Tik Tok e processi educativi
Spesso mi è stato chiesto quale fosse l’età migliore per consegnare un cellulare nelle mani del proprio figlio e della propria figlia. È una domanda molto soggettiva e che richiede un’attenzione particolare. Come per tutte le cose bisogna tener conto del livello di maturità dell’interessato e soprattutto sul reale utilizzo che se ne deve fare. La tendenza degli ultimi anni è quella di regalare il cellulare ai bambini che hanno effettuato la prima comunione, altri pongono come età d’inizio la prima uscita da soli per il quartiere o per andare a scuola o ad una gita. L’ètà, insomma, si sta sempre più abbassando e sempre più i nostri figli, fin da piccolissimi, sono abituati a vederci con i cellulari in mano e spesso a utilizzarli come mezzo di intrattenimento. Perché questo tema diventa di fondamentale importanza? Perché oramai il telefono non è più un semplice “telefono”, anzi, è inappropriato utilizzare anche questo termine. Il telefono è morto, tutti o quasi, siamo possessori di smartphone che permettono di navigare in rete, vedere film e serie tv, chattare, fare foto e video per poi postarli sulle varie piattaforme di social community. Infine, se ci resta del tempo, lo usiamo anche per fare una telefonata. I nostri ragazzi fanno esattamente questo: navigano.
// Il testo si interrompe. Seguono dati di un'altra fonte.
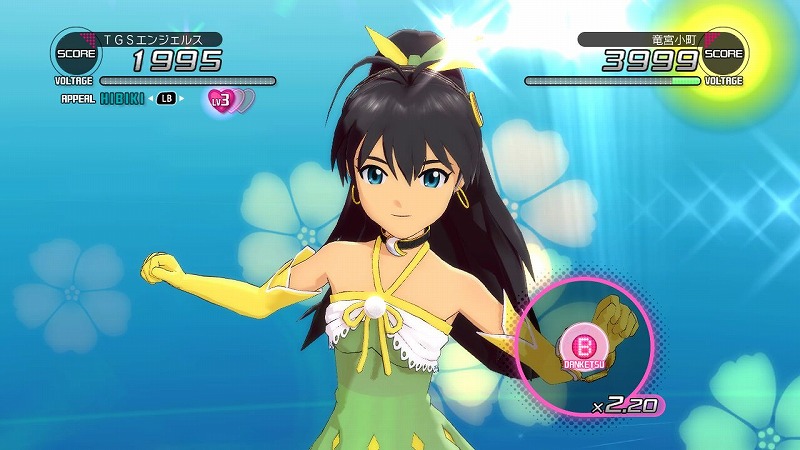Screen dimensions: 800x450
Task: Choose the HIBIKI appeal selector
Action: pos(122,99)
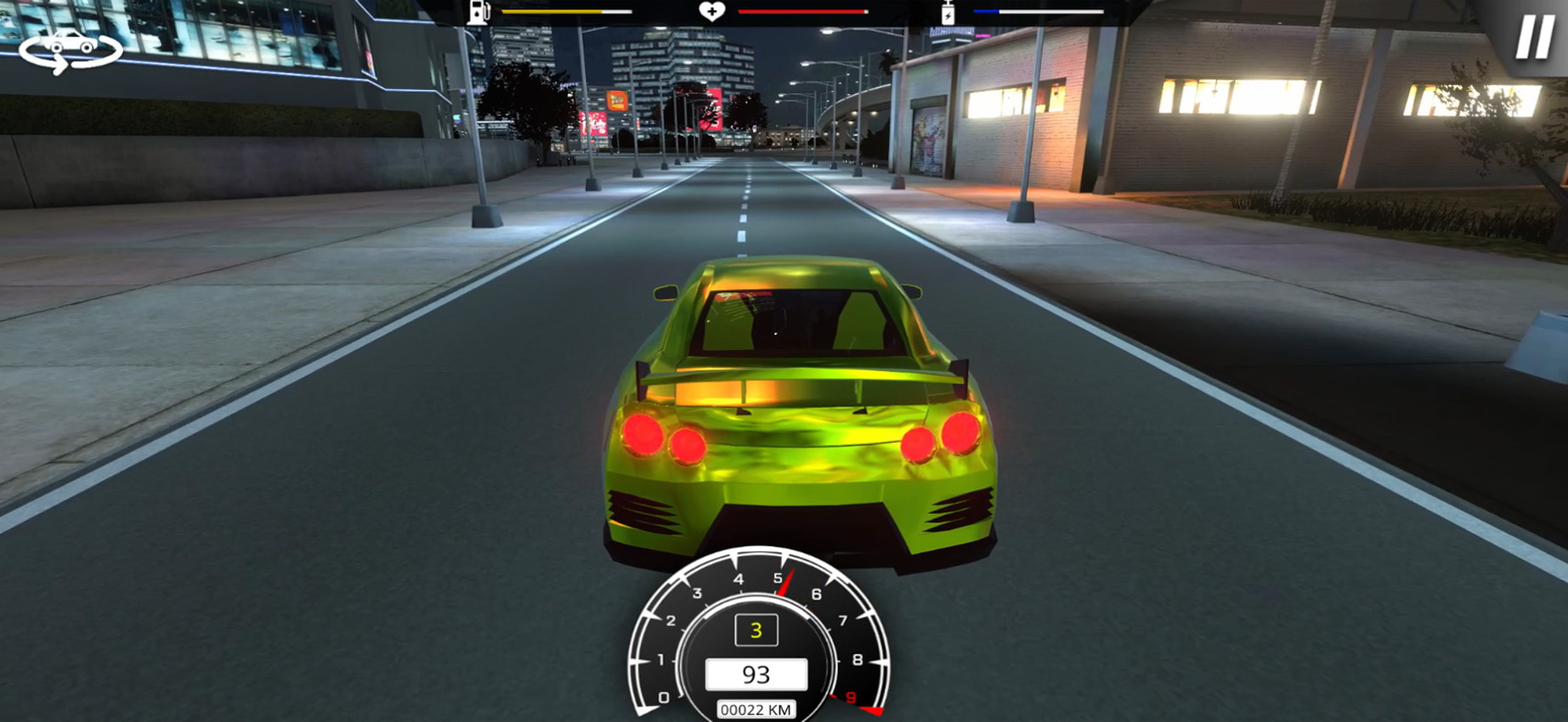Pause the game with the pause button
Screen dimensions: 1568x722
click(1533, 38)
Lo smartphone è lo strumento che utilizzano per navigare nel mare della rete con tutto ciò che essa comporta: cyberbullismo, sfide estreme, revenge porn, adescamenti, falsi profili, incontri amorosi. Sono tutti temi di cronaca che meritano doverosi approfondimenti e che condizionano inevitabilmente la “vita sociale” dei giovani d’oggi e anche la nostra. E per quanto tutto non sia sempre estremamente necessario è un processo di globalizzazione che non è pensabile arrestare e forse nemmeno davvero utile. Ci siamo dentro noi stessi. Quello che ritengo davvero utile è poter fare una riflessione pedagogica sul significato di tutto questo.
Nell’occhio del ciclone dell’ultimo periodo è finito Tik Tok, il social che a livello mondiale sta detenendo il maggior successo e che in alcuni paesi è stato bandito. Questo perché si sta diffondendo sempre più il fenomeno delle “video sfide”, vere e proprie gare in cui ragazzi, ma anche bambini, si sottopongono a prove estreme che, in alcuni casi, sono terminate anche con terribili morti. È quanto accaduto ad Antonella, Sara e a un’altra ragazzina di Ivrea. Tutte piccole, tutte incapaci di comprendere realmente cosa stessero facendo, tutte a fidarsi del video dei vari influencer, tutte che hanno trovato la morte con la sfida del soffocamento.
A questo punto la domanda che balena nella mente non è tanto, o non solo, su quale sia l’età più giusta per consegnare lo smartphone nelle mani dei nostri figli, quanto quale sia l’effettivo controllo che si effettua su di loro. Sono forse venuti a cadere i principi educativi della famiglia, c’è uno smarrimento di figure di riferimento che sempre più vengono ricercate e trovate nella rete. Influencer come veri e propri padri e madri digitali, personaggi capaci di arrivare ad essere gli unici interlocutori nei processi di crescita. Un “lontano ed estraneo” che diventa improvvisamente “vicino e conosciuto”, degno di fiducia ed emulato. La rete come un enorme tutorial delle varie fasi di sviluppo. Ma è davvero tutto così negativo?
Forse occorre fermarsi e chiedersi a che punto siamo nella relazione con i nostri ragazzi, quale sia il livello di condivisione e di fiducia, cosa ci spaventi e cosa andrebbe approfondito. Educare significa accompagnare e avere uno sguardo attento. C’è bisogno di discutere sull’importanza delle figure educative e sui temi portanti della pedagogia, c’è bisogno di diffusione di un linguaggio che sia fruibile e non di censura e messa al bando.
Il tema della pedagogia e dell’educazione portato avanti dai suoi specialisti è al servizio di quanto avviene nella nostra società. È importante discuterne, è fondamentale, qualora fosse necessario, ricorrere a tutte quelle figure professionali che in questo campo marciano nella direzione della salvaguardia dei processi educativi.
Lo smartphone è uno strumento, i protagonisti siamo noi.